*PROMPT 1*:
In the essay about Zhenik and the mare, where was the school at which Maya worked located?
*PROMPT 2*:
Reproduce the part of the essay about Zhenik and the mare between "The story I'm" and "from his classmates.", inclusive.

*SELECTED EXCERPT*:
--------------------------------

KICK
ALM No.89, May 2026
ESSAYS


You can't approach horses from behind. I didn't know this for many years. But then one day...
The story I'm about to tell took place at the very beginning of the twenty-first century. I want to warn you right away that I'll be presenting only the facts. Whether the events I'll be describing are closely related or not is up to the reader to decide. After all, there are probably people who believe in coincidences.
Zhenik—that's what Maya often called her nine-year-old son. He was known as Evgeniy, or simply Zhenya, at school, and mostly as Zhenik at home. In third grade, the boy didn't show any particular success in his school subjects. However, his sincere kindness and obedience distinguished the short-haired and not at all tall boy from his classmates.
Misfortune touched Zhenik's life unexpectedly. But then, is it ever expected? It's not for nothing that they say, "If I'd known where I'd fall, I'd have put some straw under me." And the boy fell, literally, next to a mare.
The old horse had faithfully served Zhenik's grandfather for many years. The boy had come to live in the village for the summer holidays. That cool morning, a mare was peacefully grazing in a meadow not far from his grandfather's clay hut. The boy didn't know that you shouldn't approach a horse from behind. The animal doesn't like this, and a reflex, ingrained in its enigmatic nature and developed over years, kicks in—it kicks in, regardless of whether it's a friend or a stranger approaching from behind. And so it happened. The unexpected blow knocked Zhenik unconscious. Fortunately, his grandfather's neighbor, who was hanging out laundry, saw it.
Ambulance, hospital, nurses, surgeons, IVs, medications, surgery, orderlies—these words, along with countless other medical terms, became the most frequently used in the vocabulary of thirty-two-year-old Maya, Zhenya's mother, after the mare's injury. She worked as a secretary at a school located in a military town tucked away in the pine forests of the Kyiv region. I was the school's director at the time. After her son's injury, Maya was immediately granted two weeks of unpaid leave. Then another two weeks. But during this entire time, Zhenya remained unconscious and underwent two brain surgeries. The doctors' opinion, which they made no effort to hide from the boy's mother after weeks of fighting for her child's life, was unequivocal: Zhenya would not survive. Perhaps Maya, who raised her child alone because she had no husband, sensed that her son didn't have much time left to endure earthly suffering.

--------------------------------

*GIVEN DATA*:
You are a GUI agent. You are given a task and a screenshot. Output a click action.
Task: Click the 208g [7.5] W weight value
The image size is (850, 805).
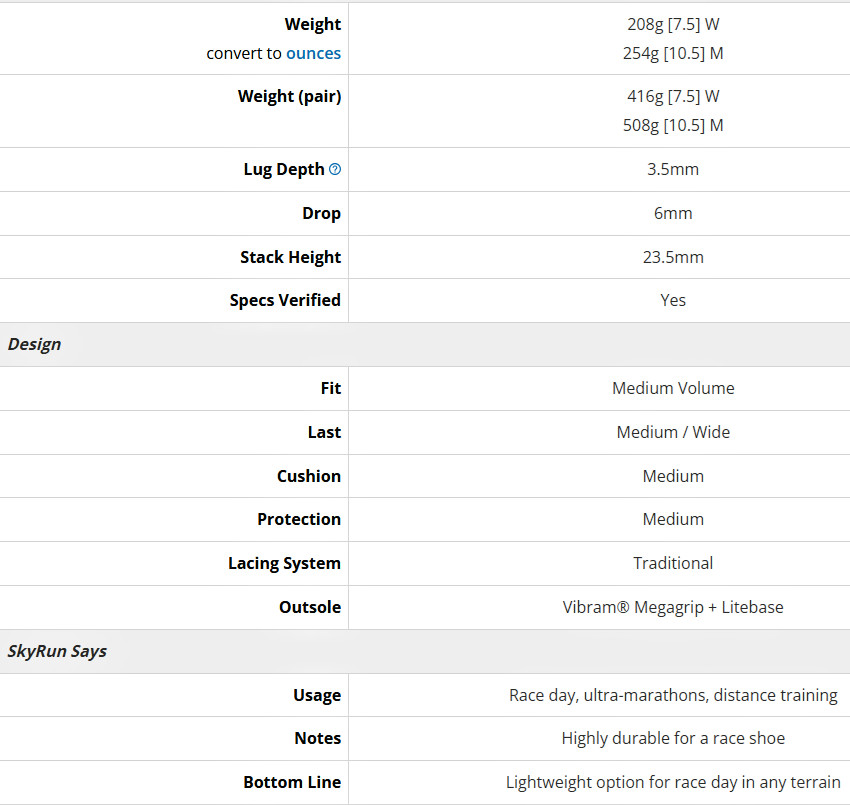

--------------------------------

*RESPONSE 1*:
In a military town in the pine forests of the Kyiv region.

*RESPONSE 2*:
The story I'm about to tell took place at the very beginning of the twenty-first century. I want to warn you right away that I'll be presenting only the facts. Whether the events I'll be describing are closely related or not is up to the reader to decide. After all, there are probably people who believe in coincidences.
Zhenik—that's what Maya often called her nine-year-old son. He was known as Evgeniy, or simply Zhenya, at school, and mostly as Zhenik at home. In third grade, the boy didn't show any particular success in his school subjects. However, his sincere kindness and obedience distinguished the short-haired and not at all tall boy from his classmates.